The regulation of protein phosphorylation and dephosphorylation is important to process cell growth and differentiation by activating proteins. The overexpression of Prx II decreased Smad1/5/9 phosphorylation and it caused an increase in the expression of PP2A Cα; however, LPS treatment did not induce the expression of PP2A Cα in Prx II KO cells. PP2A Cα has been reported to inhibit osteoblast differentiation and bone formation, and its expression has been shown to increase under excessive oxidative stress in osteoblasts51,52,53. PP2A Cα is also involved in the differentiation of osteoclasts54. Prx II is an antioxidant enzyme and has been shown to reduce ROS in mesenchymal stem cells.
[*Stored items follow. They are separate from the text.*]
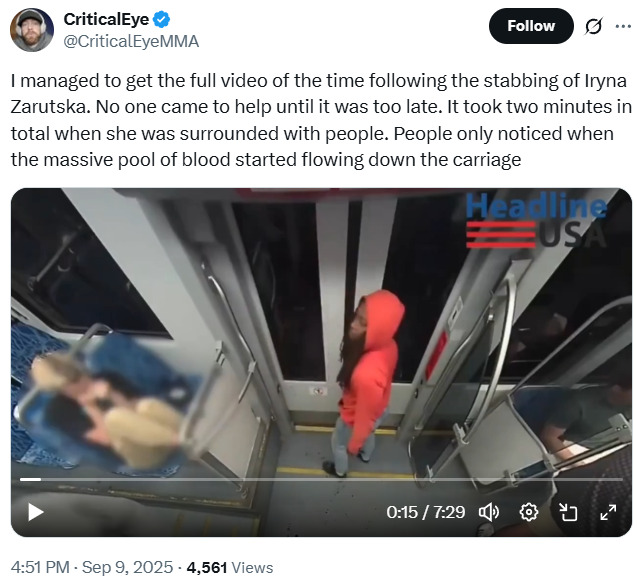Click the blue verified badge
The image size is (637, 582).
point(161,19)
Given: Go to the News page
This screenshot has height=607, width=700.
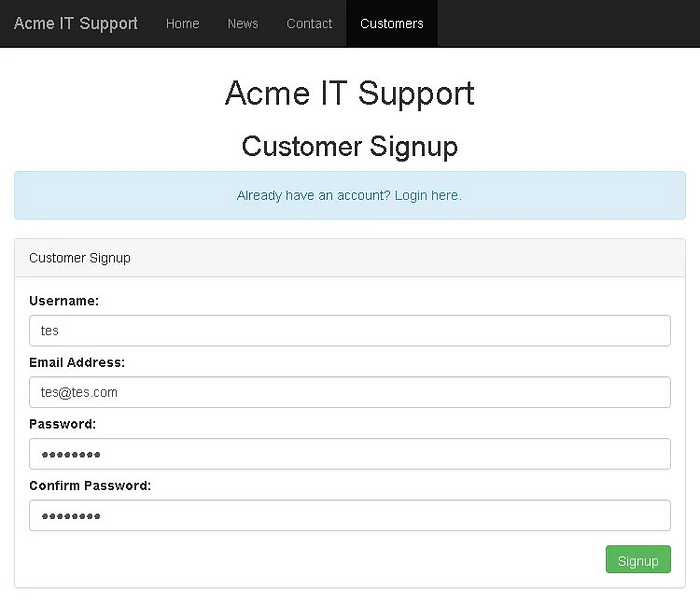Looking at the screenshot, I should (x=243, y=24).
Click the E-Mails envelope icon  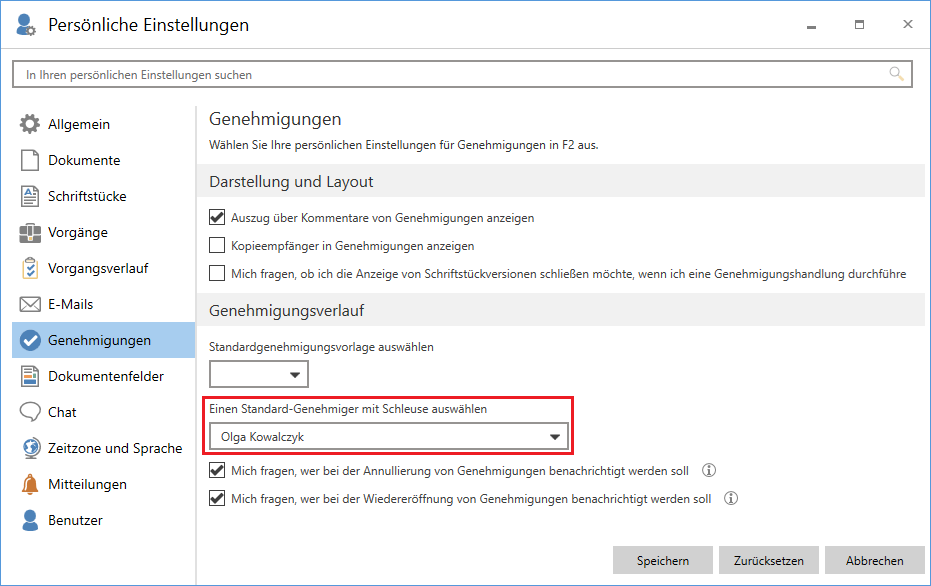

Further study is needed to determine how Prx II regulates the expression of PP2A Cα.

In summary, this study demonstrates that the LPS-stimulated induction of Prx II expression decreased osteoblast differentiation via PP2A Cα expression in C3H10T1/2 cells. We propose that Prx II-induced PP2A Cα inhibits BMP2-induced osteoblast differentiation by increasing Smad1/5/9 dephosphorylation.